I get distracted frequently when trying to focus on a human who is talking to me, especially when they are storytellers and can talk without collaboration for a long period of time. Why do I get distracted? Because “I have ADHD”? Nah, that’s just a label for something deeper. I can finally admit that I get distracted while listening to people talk (especially my partners or my crushes) because my defense programs are so loud. I’m checking or criticizing myself for not sitting in a flattering way, making the wrong/awkward facial expressions, whether I am following the story closely enough to understand what they’re telling me and so that I can reflect back showing I’ve listened well. Plus, on top of that, there is another layer of programming that is criticizing me for running this overbearing, insecure program in the first place.
I resent those I’m talking with (particularly my partners) if they don’t express any awareness of the fact that I am not actually listening (I’m distracted by my defense programs). I am getting lost in the story they’re telling, even when I’m telling the story! I’ll feel so self conscious about whether what I’m saying is making sense to them, if they understand me, that I’ll get distracted by that defense program and utterly forget what I was talking about. And so to cover my tracks, I’ll say “anyways!” and move the conversation onto something that focuses on them. And I’ll resent them when they don’t notice what I’ve done and/or don’t point the conversation back to me, giving me permission/encouraging me to take up space to talk through my thoughts.
I have had to learn to stop showing outwardly that I believe others are interested in me or enjoy me because I learned early on that they are not and do not. and so I embody this chill, detached, non-clinging vibe that just listens because “I have lots to give but need nothing”. “i could take or leave you” vibe. because god forbid i WANT you, if I showed I wanted you and you didn’t want me back, it would be true: that no one finds me interesting or pleasant to be with. i believe i am unloveable and unenjoyable.
My attention sucks because I believe that I need to protect myself from looking like I believe I am loved or accepted or can be myself or want love because I so clearly am not acceptable for many reasons. So I expend my cognitive resources on managing the factors I've decided are integral to my acceptance, lending very little space in my awareness to notice if I am enjoying myself or how I feel or what this relationship feels like. i’m rarely directly interacting with my experiences or interactions because of the heavy loaded defense programs I am running.

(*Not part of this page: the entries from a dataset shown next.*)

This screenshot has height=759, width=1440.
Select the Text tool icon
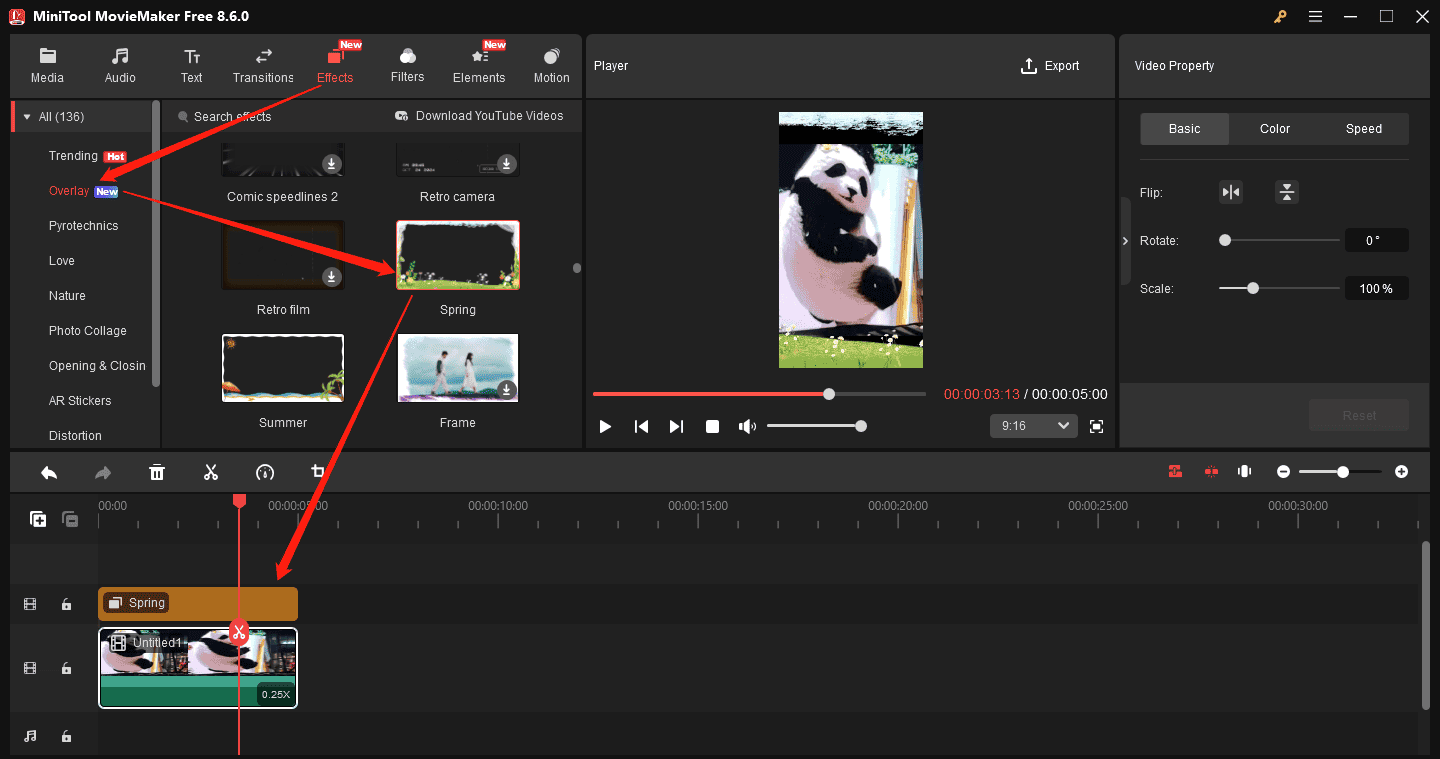[191, 65]
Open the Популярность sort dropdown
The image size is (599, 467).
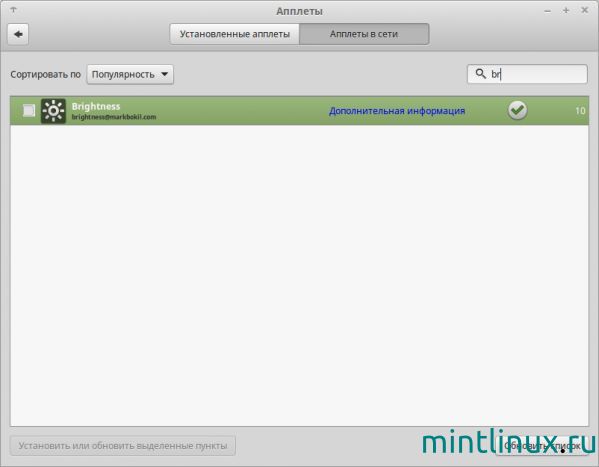pos(130,74)
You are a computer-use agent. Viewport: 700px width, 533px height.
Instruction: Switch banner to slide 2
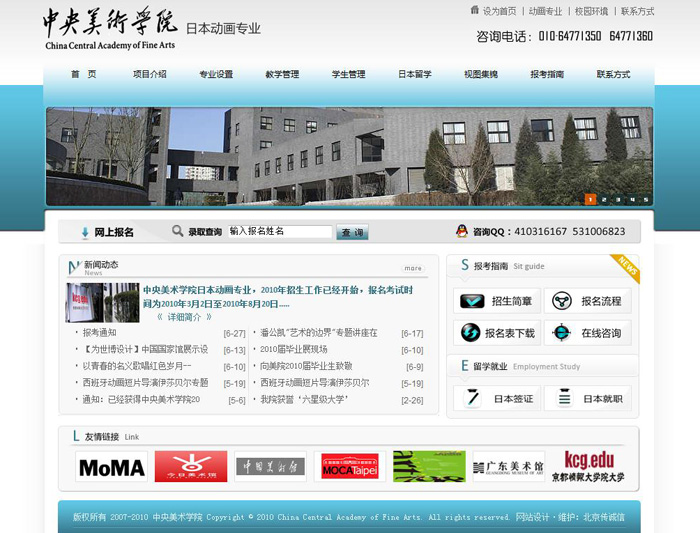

In mind auditing, I noticed another really heavy loaded program that has to do with sustainability. but it is built on the same kind of perfection platform as Evil Jesus. Pretty much everything I am surrounded by reminds me, in a previously unconscious way, that
It makes my head loud when I drive a car, throw away food, eat meat, go to grocery stores, thrift stores. I am distracted by the excess and waste. Every choice I make is hurting the planet, other humans, and or my own body. Everything in civilization is a reminder of what we are doing to ourselves, each other, and the planet.
Moment of Truth: This post has been sitting in my drafts for a week now. I’ve cognitively moved on so I’m just gonna publish this. K bye!